• Da redação

Instituto Dança Viva retorna de Festival no Chile



O grupo formado pelo Instituto Dança Viva, que participou pela primeira vez de um festival internacional de dança circular, retornou do Chile na última noite de quarta-feira (30). Liderado por Piet Schomaker, o grupo levou o nome do Brasil e da cidade de Holambra para Vinã del Mar e trouxe de lá boas lembranças e novas experiências na bagagem.

“Foi uma vivência inesquecível. Dançamos desde o embarque em Guarulhos.
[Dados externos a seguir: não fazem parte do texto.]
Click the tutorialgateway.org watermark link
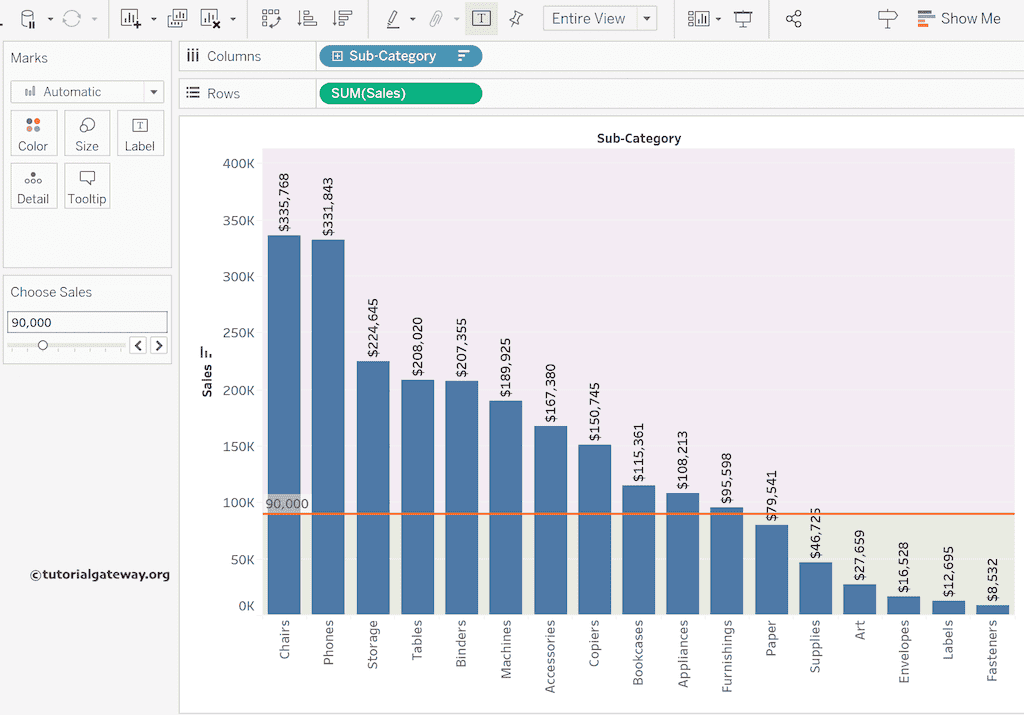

E no Chile, em cada canto onde coubesse o grupo (orla do Pacífico, praças, museus, castelo, restaurante, seguíamos dançando sem medo de ser feliz”, disse uma das integrantes do grupo Izabel Ribeiro.

Para a professora de Dança Circular do IDV, Lize de Block, o Festival que foi sediado no Chile, marcou a história das danças circulares na América Latina. Os participantes eram de lugares variados: Valparaíso, Vinã, Santiago, Concon, Concepcion e outras cidades do País. Além de Argentina, Alemanha, México, Holanda e Brasil. “Tinha até gente da etnia mapuche. Foi maravilhoso”, contou.

No sábado (25), Piet fez uma abordagem das danças folclóricas, danças Balcãs com muita animação. Já no domingo (26), os temas foram mais tribais, meditativos e introspectivos. “Em vários momentos a emoção levou as pessoas às lágrimas, especialmente com os singles Ode to joy (hino da alegria) e Va pensiero (Song of liberty), que para os chilenos é um ícone da luta pela liberdade”, explicou.

Segundo o grupo de Holambra, os chilenos são muito receptivos. “Foram muito calorosos, doces e se encantaram conosco”, disse Izabel. Lize confirmou que o Chile é um País preparado para receber o turista. “Fomos recebidos com alegria e coração aberto. Os chilenos descobriram o poder das Danças Circulares e estão com um lindo movimento de organizarem-se para difundi-las por todo o País”. Para ela, na Dança Circular todos fazem parte da mesma roda. “Todos com diferentes pontos de vista, olhando o mesmo centro e cooperando para que a dança aconteça”, acredita.

De acordo com Lize, os chilenos percebem a alegria espontânea do povo brasileiro. “Gostam do nosso jeito de dançar e até dizem que aprendemos a dançar antes de andar”, brincou Lize, que disse que o grupo foi muito bem recebido pela psicóloga Mariana Francisco Giuzio, uma brasileira que vive no Chile e foi uma das organizadoras do evento, sendo responsável por toda a tradução das danças que o Piet liderou.

Mariana, que já dançou no IDV, contou que adorou ter recebido o grupo de Holambra e de sua participação no festival. “Estou até agora extasiada com a alegria do grupo e a energia do Piet. Eu já imaginava como ele era, mas superou as minhas expectativas. Eu fiquei apaixonada pelo seu jeito amigável, amoroso e divertido, com a idade e experiência dele e ter toda essa energia tão potente, que até agora está rondando por aqui. Até agora estamos tendo feed backs positivos do encontro. Estou muito feliz, o evento foi um marco”, se emocionou Mariana.